Task directions: Reproduce every one of the following records line for line, changing nothing.

Rows:
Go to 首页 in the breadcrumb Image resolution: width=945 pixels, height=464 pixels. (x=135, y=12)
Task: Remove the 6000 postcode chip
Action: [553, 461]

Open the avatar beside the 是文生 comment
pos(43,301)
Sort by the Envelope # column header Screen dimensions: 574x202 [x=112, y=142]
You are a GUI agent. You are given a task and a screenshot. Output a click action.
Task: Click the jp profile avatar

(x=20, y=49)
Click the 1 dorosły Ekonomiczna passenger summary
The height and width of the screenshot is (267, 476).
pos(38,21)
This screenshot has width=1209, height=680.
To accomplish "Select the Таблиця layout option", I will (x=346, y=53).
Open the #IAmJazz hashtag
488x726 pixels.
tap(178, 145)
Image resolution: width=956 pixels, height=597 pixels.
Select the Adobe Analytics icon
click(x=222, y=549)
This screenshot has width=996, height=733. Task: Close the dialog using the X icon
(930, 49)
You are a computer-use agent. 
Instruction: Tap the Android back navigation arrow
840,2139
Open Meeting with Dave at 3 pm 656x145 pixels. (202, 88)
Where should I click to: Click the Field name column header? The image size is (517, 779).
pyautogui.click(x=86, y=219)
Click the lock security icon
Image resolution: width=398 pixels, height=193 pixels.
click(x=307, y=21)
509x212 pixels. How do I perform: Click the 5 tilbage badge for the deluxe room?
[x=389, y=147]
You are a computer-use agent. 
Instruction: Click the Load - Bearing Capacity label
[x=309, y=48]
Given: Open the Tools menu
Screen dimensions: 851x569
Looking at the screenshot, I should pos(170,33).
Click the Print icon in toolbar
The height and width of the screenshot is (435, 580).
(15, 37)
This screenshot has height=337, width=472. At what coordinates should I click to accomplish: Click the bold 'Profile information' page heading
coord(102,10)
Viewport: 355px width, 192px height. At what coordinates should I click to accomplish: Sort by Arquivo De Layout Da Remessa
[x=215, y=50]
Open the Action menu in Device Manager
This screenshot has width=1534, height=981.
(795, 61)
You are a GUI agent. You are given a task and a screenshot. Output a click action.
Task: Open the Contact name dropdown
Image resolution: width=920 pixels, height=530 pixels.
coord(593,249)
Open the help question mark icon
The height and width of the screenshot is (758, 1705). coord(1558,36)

Task solution:
Go to 首页 in the breadcrumb Image resolution: width=945 pixels, height=464 pixels. (x=135, y=12)
Task: Remove the 6000 postcode chip
Action: [553, 461]

Open the avatar beside the 是文生 comment
pos(43,301)
Sort by the Envelope # column header Screen dimensions: 574x202 [x=112, y=142]
You are a GUI agent. You are given a task and a screenshot. Output a click action.
Task: Click the jp profile avatar

(x=20, y=49)
Click the 1 dorosły Ekonomiczna passenger summary
The height and width of the screenshot is (267, 476).
pos(38,21)
This screenshot has width=1209, height=680.
To accomplish "Select the Таблиця layout option", I will (x=346, y=53).
Open the #IAmJazz hashtag
488x726 pixels.
tap(178, 145)
Image resolution: width=956 pixels, height=597 pixels.
Select the Adobe Analytics icon
click(x=222, y=549)
This screenshot has width=996, height=733. Task: Close the dialog using the X icon
(930, 49)
You are a computer-use agent. 
Instruction: Tap the Android back navigation arrow
840,2139
Open Meeting with Dave at 3 pm 656x145 pixels. (202, 88)
Where should I click to: Click the Field name column header? The image size is (517, 779).
pyautogui.click(x=86, y=219)
Click the lock security icon
Image resolution: width=398 pixels, height=193 pixels.
click(x=307, y=21)
509x212 pixels. How do I perform: Click the 5 tilbage badge for the deluxe room?
[x=389, y=147]
You are a computer-use agent. 
Instruction: Click the Load - Bearing Capacity label
[x=309, y=48]
Given: Open the Tools menu
Screen dimensions: 851x569
Looking at the screenshot, I should pos(170,33).
Click the Print icon in toolbar
The height and width of the screenshot is (435, 580).
(15, 37)
This screenshot has height=337, width=472. At what coordinates should I click to accomplish: Click the bold 'Profile information' page heading
coord(102,10)
Viewport: 355px width, 192px height. At what coordinates should I click to accomplish: Sort by Arquivo De Layout Da Remessa
[x=215, y=50]
Open the Action menu in Device Manager
This screenshot has width=1534, height=981.
(795, 61)
You are a GUI agent. You are given a task and a screenshot. Output a click action.
Task: Open the Contact name dropdown
Image resolution: width=920 pixels, height=530 pixels.
coord(593,249)
Open the help question mark icon
The height and width of the screenshot is (758, 1705). coord(1558,36)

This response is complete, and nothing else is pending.